* **Assignment**: What you return should be the complete data below, word for word, with no pictures in it.

Screenshot grounding data:
···

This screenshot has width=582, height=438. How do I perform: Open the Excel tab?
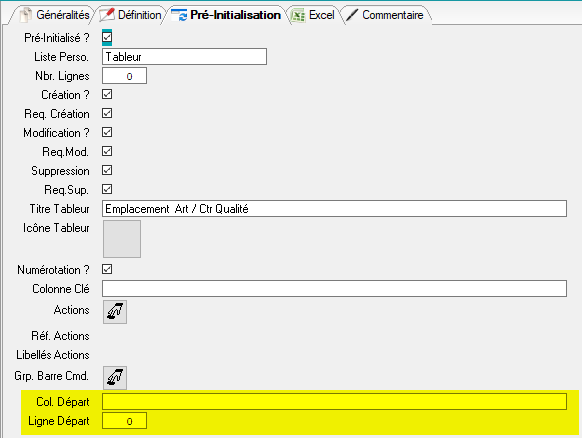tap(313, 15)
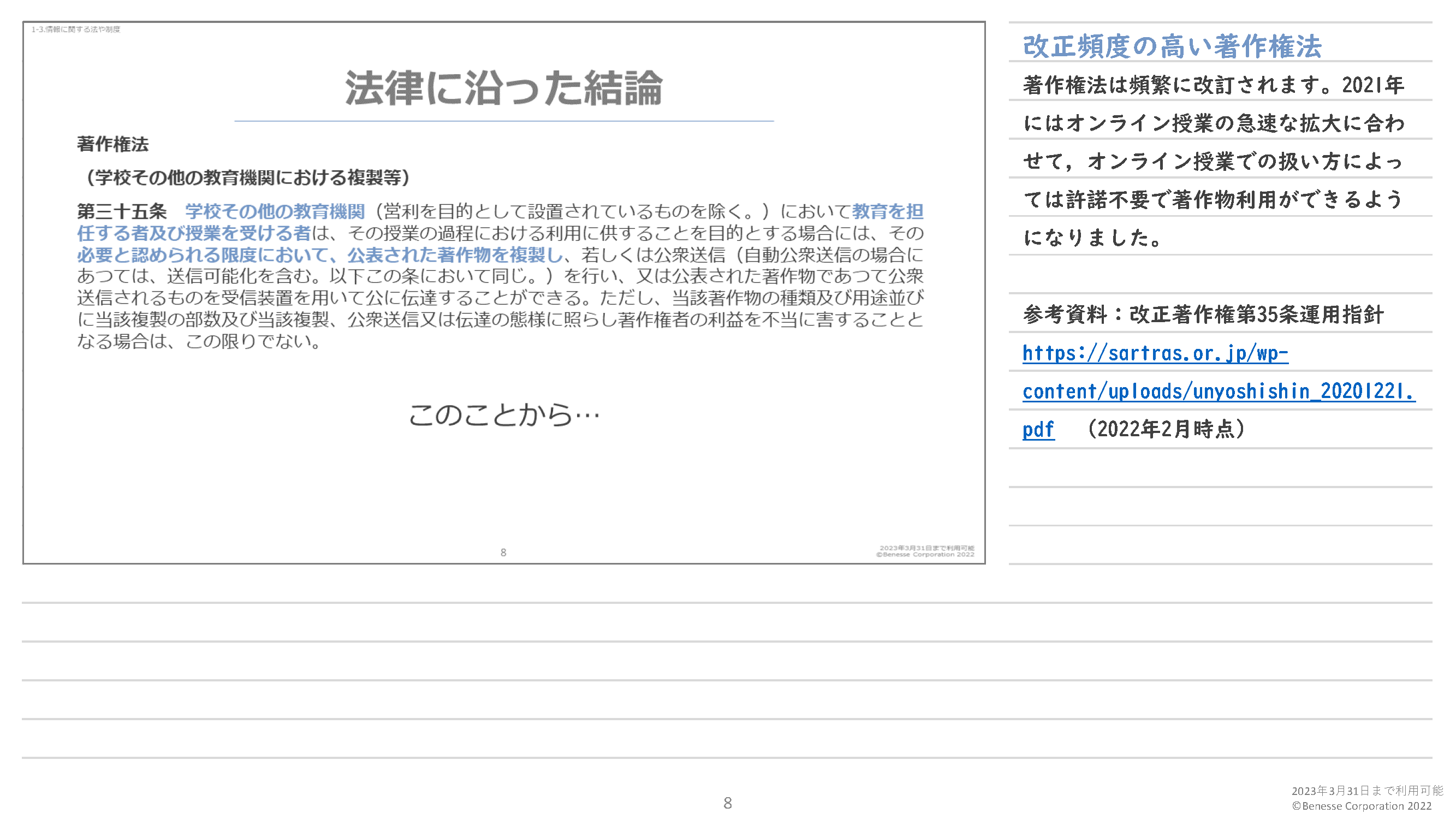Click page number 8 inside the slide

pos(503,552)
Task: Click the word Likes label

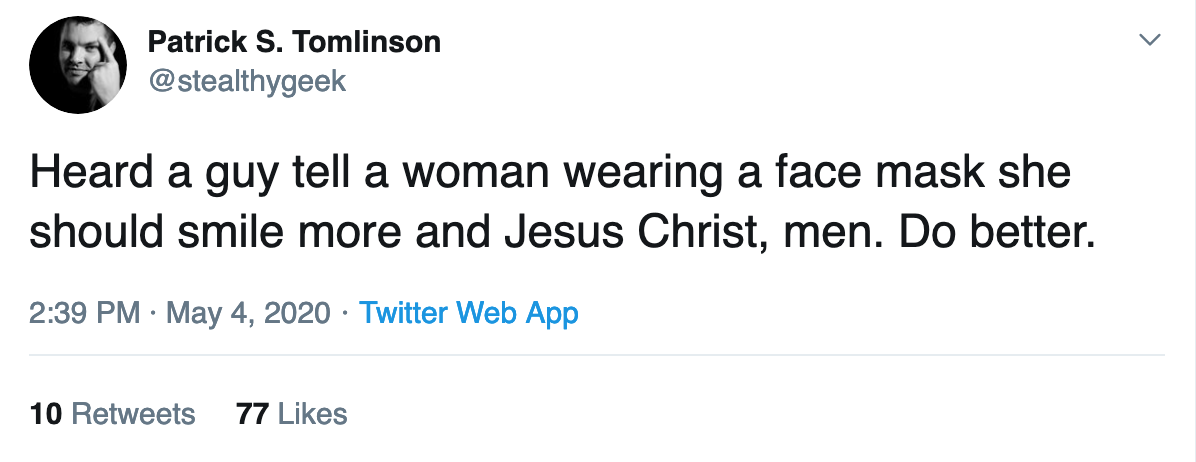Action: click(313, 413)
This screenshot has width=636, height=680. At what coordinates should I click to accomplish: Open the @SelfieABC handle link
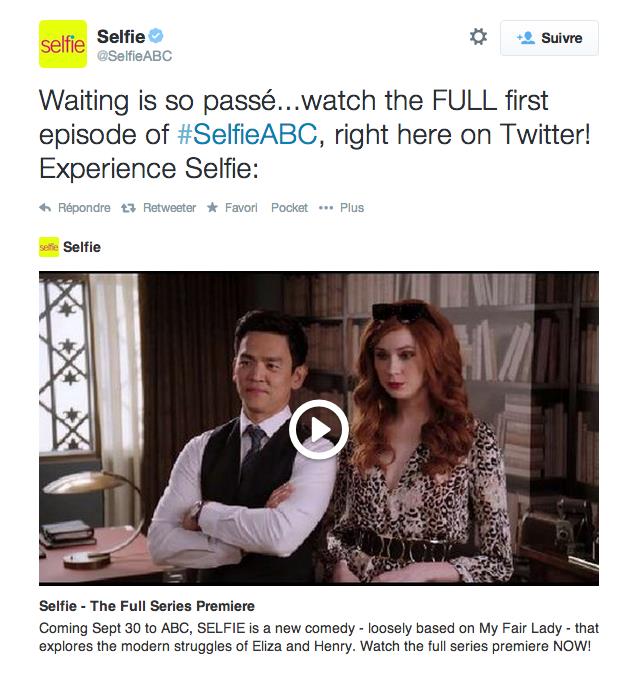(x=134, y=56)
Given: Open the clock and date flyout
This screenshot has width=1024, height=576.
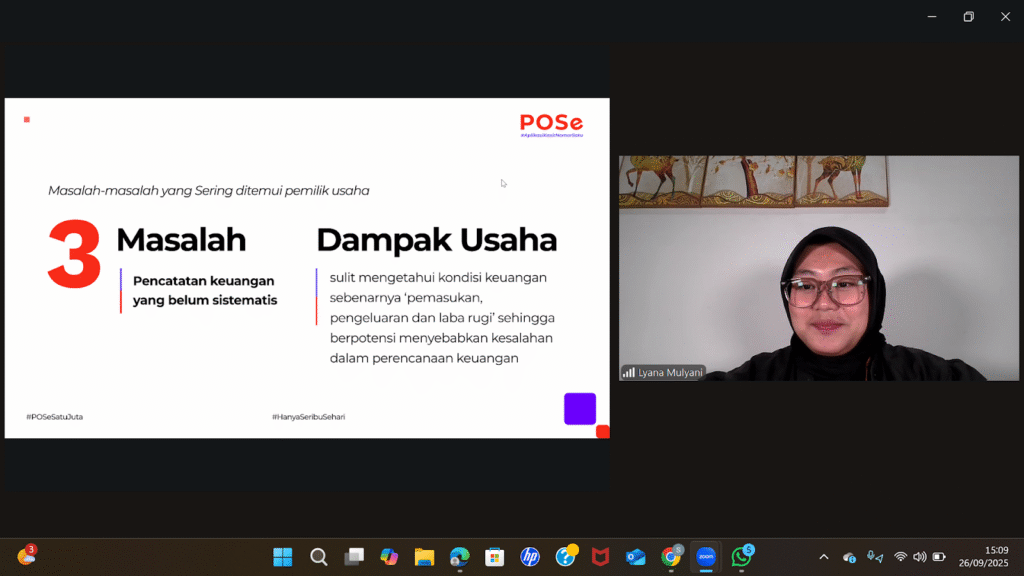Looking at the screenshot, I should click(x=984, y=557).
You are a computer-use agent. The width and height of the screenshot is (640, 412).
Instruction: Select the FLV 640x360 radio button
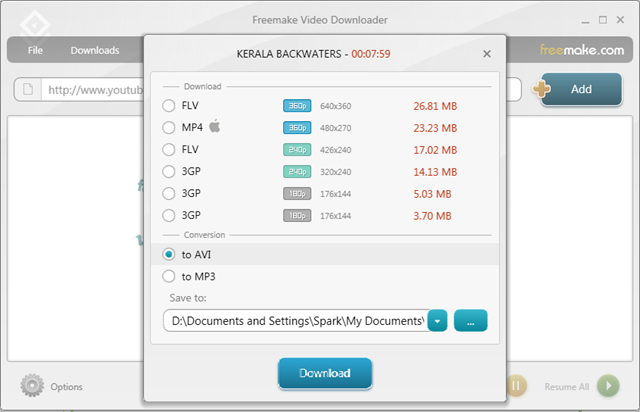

···

* **Answer section**:
This screenshot has width=582, height=438. How do I perform: Open the Excel tab?
tap(313, 15)
Click page number 8 inside the slide

pos(503,552)
Task: Click the word Likes label

Action: click(313, 413)
This screenshot has width=636, height=680. At what coordinates should I click to accomplish: Open the @SelfieABC handle link
(x=134, y=56)
Given: Open the clock and date flyout
This screenshot has width=1024, height=576.
Looking at the screenshot, I should click(x=984, y=557).
You are a computer-use agent. The width and height of the screenshot is (640, 412).
Instruction: Select the FLV 640x360 radio button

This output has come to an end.